RUSH: Kathy in New Canaan, Connecticut, welcome to the Rush Limbaugh program. It’s nice to have you here.
CALLER: Thank you, sir, for taking my call. It’s such an honor. First of all, I’d like to say hi to my husband Tom, and my question for you — and I wanted to get your thoughts — you know, it’s a tragic event in Southern California with the fires and all the damage and loss of personal property and so forth, but wouldn’t this kind of instill a flow of economic, um, oh… I’m sorry.
RUSH: You’re talking about, perhaps, the fires stimulating economic growth?
CALLER: Right. Whether, if it’s the contracts or builders or Home Depot or nurses or landscapers, isn’t that a good thing? And I never hear about that from the Drive-Bys.
RUSH: Well, I admire your desire to look at this positively — and, of course, a lot of this will happen. But this is economic replacement. This will be growth for some of the industries you’re talking about, contractors rebuilding houses and so forth, but you had a lot of property loss here.
CALLER: Right.
RUSH: And it’s going to be hell for some of these homeowners to collect on their insurance. It just is. And it’s going to be awhile, and they’re going to have to decide whether they want to rebuild, if the environmental regulations don’t change and you can’t thin these forests out. These things happen. The Santa Ana winds happen every year, and the combustibility of these places throughout the state. The fire is going to happen. It can’t happen at the same place very soon because, of course, all the fuel has been destroyed.
CALLER: Now they have to worry about landslides.

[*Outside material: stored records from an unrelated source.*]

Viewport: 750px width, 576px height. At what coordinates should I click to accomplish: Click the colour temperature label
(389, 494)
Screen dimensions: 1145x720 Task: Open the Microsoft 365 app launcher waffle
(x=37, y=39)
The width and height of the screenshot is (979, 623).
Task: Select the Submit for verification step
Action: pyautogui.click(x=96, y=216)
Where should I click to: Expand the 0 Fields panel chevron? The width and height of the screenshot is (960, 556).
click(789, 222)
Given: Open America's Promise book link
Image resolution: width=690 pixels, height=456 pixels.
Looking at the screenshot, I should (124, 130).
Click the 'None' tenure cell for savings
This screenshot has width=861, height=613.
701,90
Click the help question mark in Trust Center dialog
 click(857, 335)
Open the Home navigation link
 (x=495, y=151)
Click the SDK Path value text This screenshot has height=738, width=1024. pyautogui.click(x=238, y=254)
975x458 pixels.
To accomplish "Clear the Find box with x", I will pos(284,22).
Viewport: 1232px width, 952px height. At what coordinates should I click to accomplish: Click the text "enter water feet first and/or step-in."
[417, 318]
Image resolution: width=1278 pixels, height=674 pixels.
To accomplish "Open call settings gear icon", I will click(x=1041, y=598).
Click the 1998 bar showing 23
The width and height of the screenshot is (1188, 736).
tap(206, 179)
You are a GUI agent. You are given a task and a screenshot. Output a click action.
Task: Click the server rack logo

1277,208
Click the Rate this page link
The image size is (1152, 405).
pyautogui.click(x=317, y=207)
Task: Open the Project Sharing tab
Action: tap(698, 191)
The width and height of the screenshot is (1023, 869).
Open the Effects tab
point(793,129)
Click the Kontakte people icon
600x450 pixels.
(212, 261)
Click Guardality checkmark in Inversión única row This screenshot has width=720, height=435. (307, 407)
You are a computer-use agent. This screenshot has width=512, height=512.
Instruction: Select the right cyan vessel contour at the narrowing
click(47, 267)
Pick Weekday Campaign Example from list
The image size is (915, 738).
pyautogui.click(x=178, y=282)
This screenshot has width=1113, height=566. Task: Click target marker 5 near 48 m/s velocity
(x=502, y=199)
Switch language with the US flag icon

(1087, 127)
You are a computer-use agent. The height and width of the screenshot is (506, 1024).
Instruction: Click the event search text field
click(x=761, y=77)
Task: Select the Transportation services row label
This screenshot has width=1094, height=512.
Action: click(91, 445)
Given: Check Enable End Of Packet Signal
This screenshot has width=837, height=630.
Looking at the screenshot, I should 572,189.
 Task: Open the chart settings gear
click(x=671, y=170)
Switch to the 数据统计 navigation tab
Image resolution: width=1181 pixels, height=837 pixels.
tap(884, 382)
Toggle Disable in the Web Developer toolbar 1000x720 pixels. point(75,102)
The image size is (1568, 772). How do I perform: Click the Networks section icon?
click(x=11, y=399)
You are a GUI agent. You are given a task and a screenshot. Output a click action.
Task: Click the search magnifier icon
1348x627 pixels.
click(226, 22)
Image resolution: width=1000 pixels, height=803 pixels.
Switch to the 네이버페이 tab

RUSH: Yeah, the mudslides, this coming winter. Absolutely. Then, in addition to that, all the ash that will be running down mountains and so forth. They got problems out there. This is a massive, massive rebuilding scale. Now, you could say that it’s good for the economy, but if you give the homeowners who lost their property and the business owners who lost their businesses, and ask them if they would just as soon have a fire every year to stimulate the economy, they’d tell you no.
CALLER: No, no.
RUSH: But I appreciate your looking at this, trying to find the positive here. It’s a can-do spirit out there in Southern California and places where this happened, and they’ll do their best to rebuild. It’s just like San Franciscans did after the earthquake —
CALLER: Right.
RUSH: — with the Bay Bridge and a number of the interstates out there, and there will be people that will come in and get some of this done quick and will surprise everybody, the records that will be set. There will be bonuses paid for people that come in under budget and early on some of these things. Still, it’s a tragic thing. It’s like talking about the economic boon to the area that New Orleans was going to get following Hurricane Katrina. Speaking of that, you know, we keep hearing comparisons between Hurricane Katrina and the fires. Juan Williams was on Fox yesterday. I don’t have time to play the audio, but he was on Fox yesterday saying that race was a factor. You have white people out there, versus blacks in New Orleans. ‘Rich white people,’ so the government got out there and they were out there and in gear fast, and everybody was in gear fast. You know, nobody ever talks about Gulfport Mississippi and all these places in Mississippi that were literally leveled during Hurricane Katrina, and they’re back on their feet or they’re in the process of getting back on their feet. You never, ever, hear about the misery and the destruction that they went through, because they’re not whining and complaining about it. They’re out there fixing it, just like they’re doing in California.